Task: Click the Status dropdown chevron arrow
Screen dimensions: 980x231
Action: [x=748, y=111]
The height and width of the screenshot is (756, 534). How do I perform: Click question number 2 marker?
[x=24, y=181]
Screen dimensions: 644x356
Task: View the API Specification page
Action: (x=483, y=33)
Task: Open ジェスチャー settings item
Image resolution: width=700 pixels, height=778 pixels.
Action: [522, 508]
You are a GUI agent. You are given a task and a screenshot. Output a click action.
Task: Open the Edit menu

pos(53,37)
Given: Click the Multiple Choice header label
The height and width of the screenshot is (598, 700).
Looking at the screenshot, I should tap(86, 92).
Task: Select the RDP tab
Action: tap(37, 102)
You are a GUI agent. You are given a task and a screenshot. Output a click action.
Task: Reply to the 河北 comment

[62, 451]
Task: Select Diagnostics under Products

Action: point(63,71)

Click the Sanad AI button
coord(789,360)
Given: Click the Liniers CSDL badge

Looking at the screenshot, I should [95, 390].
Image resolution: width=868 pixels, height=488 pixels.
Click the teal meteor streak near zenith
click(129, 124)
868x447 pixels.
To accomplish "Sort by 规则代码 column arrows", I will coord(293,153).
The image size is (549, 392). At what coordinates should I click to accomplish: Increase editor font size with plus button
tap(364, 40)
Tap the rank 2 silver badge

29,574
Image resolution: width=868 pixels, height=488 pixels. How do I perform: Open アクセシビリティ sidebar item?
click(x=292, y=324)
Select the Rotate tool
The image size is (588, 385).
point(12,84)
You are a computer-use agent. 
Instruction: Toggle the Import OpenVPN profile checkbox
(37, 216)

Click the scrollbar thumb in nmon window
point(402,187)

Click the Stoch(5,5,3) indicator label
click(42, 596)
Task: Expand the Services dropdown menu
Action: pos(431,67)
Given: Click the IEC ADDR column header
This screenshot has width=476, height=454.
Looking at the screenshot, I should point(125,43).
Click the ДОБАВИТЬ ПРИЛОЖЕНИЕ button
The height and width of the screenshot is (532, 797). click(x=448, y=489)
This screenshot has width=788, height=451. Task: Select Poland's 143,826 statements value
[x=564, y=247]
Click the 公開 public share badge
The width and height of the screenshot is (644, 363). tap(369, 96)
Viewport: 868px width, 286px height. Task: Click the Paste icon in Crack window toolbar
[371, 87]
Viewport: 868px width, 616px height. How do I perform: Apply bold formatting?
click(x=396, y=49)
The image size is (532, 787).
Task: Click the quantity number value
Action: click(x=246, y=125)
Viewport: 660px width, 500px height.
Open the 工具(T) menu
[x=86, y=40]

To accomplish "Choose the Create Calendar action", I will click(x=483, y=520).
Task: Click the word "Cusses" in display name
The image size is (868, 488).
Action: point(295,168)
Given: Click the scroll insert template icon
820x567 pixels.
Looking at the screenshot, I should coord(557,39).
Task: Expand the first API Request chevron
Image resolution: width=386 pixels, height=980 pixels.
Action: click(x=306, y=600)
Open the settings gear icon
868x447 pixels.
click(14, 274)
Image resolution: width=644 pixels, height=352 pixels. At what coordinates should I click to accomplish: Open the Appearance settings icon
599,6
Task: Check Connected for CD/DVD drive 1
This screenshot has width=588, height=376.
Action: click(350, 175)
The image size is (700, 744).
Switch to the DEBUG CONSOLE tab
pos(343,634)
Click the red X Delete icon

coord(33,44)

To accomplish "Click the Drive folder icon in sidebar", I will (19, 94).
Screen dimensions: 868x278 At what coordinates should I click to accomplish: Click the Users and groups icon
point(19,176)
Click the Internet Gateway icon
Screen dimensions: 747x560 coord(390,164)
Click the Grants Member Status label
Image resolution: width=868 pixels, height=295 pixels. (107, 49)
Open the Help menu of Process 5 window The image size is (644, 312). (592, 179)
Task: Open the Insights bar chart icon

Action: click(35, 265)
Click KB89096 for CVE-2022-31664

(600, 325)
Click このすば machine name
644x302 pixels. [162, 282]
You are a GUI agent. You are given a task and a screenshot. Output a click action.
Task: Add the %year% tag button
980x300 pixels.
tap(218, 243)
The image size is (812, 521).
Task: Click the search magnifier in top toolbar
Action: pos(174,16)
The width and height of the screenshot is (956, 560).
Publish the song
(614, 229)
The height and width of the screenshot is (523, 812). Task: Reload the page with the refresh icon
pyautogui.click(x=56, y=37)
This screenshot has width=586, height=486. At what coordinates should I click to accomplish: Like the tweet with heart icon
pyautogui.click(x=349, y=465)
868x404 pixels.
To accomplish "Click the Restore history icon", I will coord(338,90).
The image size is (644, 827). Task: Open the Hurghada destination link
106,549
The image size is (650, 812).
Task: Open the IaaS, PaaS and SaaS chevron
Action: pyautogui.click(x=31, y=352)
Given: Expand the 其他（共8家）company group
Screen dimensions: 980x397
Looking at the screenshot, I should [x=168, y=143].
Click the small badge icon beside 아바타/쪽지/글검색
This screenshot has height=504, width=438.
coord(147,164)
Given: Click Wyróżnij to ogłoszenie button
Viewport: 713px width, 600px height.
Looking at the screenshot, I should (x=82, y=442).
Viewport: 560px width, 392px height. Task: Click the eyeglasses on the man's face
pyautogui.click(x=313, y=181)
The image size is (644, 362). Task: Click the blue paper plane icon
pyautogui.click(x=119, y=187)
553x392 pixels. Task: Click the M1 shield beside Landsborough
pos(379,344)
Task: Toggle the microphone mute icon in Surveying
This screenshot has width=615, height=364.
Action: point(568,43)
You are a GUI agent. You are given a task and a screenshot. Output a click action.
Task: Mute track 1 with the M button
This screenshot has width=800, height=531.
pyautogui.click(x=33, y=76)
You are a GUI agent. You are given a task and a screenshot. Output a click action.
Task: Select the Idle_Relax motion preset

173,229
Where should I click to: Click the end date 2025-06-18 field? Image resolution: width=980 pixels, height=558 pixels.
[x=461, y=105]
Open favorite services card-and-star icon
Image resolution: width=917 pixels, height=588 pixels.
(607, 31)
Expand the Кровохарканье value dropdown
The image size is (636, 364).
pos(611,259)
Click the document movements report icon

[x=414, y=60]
════════════════════
### DIRECTIONS FOR THIS TASK
When a line in the listing has the string "will" in it, return that line.

### PROBLEM SOLUTION
To accomplish "Sort by 规则代码 column arrows", I will coord(293,153).
To accomplish "Choose the Create Calendar action", I will click(x=483, y=520).
To accomplish "Click the Drive folder icon in sidebar", I will (19, 94).
To accomplish "Click the Restore history icon", I will coord(338,90).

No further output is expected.